§ **Input data**:
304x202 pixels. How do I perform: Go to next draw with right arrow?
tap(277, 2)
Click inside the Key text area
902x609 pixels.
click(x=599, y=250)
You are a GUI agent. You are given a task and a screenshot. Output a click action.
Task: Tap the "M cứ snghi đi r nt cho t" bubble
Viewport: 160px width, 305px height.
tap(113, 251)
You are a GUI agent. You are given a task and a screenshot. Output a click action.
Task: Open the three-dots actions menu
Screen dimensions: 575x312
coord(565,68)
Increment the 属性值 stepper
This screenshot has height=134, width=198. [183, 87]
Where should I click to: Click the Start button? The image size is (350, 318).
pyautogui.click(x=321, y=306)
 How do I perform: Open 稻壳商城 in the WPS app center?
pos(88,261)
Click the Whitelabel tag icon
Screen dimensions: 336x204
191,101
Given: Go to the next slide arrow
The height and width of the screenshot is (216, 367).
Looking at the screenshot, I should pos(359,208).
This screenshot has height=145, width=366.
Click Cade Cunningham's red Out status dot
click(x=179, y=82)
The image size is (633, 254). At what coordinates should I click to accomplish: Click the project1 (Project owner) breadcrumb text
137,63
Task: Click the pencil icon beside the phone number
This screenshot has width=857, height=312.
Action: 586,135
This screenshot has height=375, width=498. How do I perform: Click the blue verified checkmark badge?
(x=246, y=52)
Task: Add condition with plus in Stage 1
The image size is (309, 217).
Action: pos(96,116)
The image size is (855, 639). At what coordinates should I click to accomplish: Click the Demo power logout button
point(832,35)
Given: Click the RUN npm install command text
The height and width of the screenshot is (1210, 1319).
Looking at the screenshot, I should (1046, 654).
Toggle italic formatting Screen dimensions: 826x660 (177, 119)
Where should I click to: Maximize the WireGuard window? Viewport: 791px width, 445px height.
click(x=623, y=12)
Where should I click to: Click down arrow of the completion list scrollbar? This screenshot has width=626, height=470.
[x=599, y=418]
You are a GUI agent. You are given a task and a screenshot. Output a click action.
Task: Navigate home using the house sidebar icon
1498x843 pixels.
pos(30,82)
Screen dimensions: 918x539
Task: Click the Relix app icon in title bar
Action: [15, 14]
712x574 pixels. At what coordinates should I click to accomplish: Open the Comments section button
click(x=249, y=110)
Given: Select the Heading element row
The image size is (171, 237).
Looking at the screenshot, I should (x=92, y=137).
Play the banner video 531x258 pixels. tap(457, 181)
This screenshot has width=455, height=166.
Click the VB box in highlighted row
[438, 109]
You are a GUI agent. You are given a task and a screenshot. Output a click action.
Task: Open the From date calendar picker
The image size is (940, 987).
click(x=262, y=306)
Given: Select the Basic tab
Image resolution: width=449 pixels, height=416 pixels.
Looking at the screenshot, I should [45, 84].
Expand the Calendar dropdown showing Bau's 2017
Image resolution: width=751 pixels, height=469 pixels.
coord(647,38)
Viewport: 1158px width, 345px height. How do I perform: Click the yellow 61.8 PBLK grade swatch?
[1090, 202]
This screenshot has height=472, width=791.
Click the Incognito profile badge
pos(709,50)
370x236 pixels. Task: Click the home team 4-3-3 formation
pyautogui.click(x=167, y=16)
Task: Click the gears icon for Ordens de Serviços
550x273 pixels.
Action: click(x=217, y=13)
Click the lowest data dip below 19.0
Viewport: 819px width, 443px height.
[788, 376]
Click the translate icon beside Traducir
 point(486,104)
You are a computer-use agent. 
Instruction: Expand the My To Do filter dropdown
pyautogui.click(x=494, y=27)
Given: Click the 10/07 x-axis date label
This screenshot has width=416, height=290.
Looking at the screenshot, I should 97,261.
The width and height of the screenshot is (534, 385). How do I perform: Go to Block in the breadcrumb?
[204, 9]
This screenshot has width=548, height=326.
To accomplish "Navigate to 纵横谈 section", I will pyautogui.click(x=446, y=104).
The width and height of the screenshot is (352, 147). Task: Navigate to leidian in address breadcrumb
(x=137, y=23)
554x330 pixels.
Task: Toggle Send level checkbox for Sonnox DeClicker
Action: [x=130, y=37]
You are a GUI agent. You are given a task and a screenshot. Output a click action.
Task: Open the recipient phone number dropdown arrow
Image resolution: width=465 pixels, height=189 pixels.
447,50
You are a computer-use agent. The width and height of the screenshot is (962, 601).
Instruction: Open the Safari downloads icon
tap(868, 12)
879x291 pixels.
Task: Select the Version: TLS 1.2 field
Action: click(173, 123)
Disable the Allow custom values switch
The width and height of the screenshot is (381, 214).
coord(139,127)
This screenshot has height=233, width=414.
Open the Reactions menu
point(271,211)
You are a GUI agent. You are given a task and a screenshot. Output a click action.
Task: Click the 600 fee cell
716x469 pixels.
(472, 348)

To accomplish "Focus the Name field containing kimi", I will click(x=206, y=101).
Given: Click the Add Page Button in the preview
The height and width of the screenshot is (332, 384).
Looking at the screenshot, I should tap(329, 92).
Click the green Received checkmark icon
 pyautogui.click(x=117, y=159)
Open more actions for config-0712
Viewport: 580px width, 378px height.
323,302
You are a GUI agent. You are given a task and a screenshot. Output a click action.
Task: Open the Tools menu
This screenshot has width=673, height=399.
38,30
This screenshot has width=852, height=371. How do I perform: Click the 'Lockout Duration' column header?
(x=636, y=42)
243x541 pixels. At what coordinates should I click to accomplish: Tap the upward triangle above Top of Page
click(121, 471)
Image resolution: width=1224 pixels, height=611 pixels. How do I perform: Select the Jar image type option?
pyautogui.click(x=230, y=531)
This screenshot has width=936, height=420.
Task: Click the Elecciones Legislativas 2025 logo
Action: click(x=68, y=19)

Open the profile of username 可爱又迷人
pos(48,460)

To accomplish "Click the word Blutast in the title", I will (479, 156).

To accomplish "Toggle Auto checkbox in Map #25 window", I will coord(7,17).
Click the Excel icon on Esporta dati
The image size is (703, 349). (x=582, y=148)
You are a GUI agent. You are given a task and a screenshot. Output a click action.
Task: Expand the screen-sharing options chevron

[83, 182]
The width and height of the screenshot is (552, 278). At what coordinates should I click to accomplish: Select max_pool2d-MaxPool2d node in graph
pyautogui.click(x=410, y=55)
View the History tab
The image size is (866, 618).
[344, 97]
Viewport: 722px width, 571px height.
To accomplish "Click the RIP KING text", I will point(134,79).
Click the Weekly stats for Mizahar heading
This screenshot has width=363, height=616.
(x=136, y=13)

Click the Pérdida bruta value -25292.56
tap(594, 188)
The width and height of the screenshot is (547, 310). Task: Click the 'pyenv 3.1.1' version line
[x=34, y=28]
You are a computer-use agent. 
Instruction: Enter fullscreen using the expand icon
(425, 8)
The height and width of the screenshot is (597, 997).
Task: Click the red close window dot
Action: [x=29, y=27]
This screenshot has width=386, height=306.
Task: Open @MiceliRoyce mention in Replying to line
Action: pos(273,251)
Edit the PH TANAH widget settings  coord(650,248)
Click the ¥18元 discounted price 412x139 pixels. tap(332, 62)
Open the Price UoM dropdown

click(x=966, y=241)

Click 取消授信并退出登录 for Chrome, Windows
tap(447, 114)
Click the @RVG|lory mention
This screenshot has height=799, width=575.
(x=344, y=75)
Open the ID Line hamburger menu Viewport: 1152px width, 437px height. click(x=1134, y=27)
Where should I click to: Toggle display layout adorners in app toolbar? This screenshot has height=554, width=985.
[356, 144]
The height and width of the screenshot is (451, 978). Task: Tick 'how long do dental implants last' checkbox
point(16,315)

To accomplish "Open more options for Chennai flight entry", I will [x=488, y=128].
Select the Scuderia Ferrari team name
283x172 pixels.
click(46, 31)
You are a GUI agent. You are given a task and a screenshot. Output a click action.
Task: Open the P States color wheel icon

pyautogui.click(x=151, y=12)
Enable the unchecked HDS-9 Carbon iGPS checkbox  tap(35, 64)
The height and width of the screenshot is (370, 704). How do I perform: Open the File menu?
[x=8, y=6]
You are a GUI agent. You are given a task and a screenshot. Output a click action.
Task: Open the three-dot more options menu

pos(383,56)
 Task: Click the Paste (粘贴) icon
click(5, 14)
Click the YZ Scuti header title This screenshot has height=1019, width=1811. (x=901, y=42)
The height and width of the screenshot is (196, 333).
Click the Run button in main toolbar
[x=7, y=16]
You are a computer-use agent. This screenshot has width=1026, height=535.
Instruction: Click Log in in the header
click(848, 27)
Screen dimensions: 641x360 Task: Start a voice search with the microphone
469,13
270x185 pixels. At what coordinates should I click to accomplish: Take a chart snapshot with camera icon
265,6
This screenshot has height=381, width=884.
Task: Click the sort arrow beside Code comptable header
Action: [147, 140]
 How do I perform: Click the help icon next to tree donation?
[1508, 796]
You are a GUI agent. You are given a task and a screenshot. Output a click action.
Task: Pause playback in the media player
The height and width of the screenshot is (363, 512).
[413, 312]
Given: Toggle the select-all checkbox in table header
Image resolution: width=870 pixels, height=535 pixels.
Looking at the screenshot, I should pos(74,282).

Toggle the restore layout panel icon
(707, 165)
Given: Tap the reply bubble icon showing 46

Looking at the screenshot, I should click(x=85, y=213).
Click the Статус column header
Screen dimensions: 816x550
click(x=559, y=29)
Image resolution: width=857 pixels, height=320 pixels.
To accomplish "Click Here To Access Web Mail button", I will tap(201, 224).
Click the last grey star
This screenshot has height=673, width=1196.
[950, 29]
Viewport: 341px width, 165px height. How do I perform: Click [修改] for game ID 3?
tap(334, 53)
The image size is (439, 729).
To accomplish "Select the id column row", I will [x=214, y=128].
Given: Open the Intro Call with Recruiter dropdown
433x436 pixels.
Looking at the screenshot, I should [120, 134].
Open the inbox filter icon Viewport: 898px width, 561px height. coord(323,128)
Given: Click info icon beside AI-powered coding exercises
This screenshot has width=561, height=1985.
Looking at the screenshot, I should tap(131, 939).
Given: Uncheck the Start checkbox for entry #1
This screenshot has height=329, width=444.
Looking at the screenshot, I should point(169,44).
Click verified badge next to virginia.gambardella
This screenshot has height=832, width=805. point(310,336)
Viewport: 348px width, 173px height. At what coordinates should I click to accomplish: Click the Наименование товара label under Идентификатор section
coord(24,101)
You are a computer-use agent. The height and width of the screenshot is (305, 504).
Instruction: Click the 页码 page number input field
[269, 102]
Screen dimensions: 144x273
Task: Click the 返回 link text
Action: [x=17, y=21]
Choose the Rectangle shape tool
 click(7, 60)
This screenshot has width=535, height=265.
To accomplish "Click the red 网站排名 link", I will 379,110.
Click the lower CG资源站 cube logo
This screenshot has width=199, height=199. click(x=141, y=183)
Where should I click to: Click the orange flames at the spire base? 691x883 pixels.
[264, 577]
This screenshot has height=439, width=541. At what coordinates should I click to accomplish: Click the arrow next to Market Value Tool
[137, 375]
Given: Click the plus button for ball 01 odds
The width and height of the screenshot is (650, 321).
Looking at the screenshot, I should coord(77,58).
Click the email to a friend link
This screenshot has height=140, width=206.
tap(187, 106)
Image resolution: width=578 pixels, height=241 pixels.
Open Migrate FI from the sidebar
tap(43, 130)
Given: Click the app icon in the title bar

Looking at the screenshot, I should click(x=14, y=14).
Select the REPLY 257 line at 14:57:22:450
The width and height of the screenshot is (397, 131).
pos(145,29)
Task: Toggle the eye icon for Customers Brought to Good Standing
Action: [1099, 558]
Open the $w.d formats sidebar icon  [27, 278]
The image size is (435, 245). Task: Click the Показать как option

§ **How to complete this task**:
Repeat, word for word, the lines above between the line holding "This screenshot has height=472, width=791." and the line holding "This screenshot has width=548, height=326.", inclusive; omit everything else.

§ **Task answer**:
This screenshot has height=472, width=791.
Click the Incognito profile badge
pos(709,50)
370x236 pixels. Task: Click the home team 4-3-3 formation
pyautogui.click(x=167, y=16)
Task: Click the gears icon for Ordens de Serviços
550x273 pixels.
Action: click(x=217, y=13)
Click the lowest data dip below 19.0
Viewport: 819px width, 443px height.
[788, 376]
Click the translate icon beside Traducir
 point(486,104)
You are a computer-use agent. 
Instruction: Expand the My To Do filter dropdown
pyautogui.click(x=494, y=27)
Given: Click the 10/07 x-axis date label
This screenshot has width=416, height=290.
Looking at the screenshot, I should 97,261.
The width and height of the screenshot is (534, 385). How do I perform: Go to Block in the breadcrumb?
[204, 9]
This screenshot has width=548, height=326.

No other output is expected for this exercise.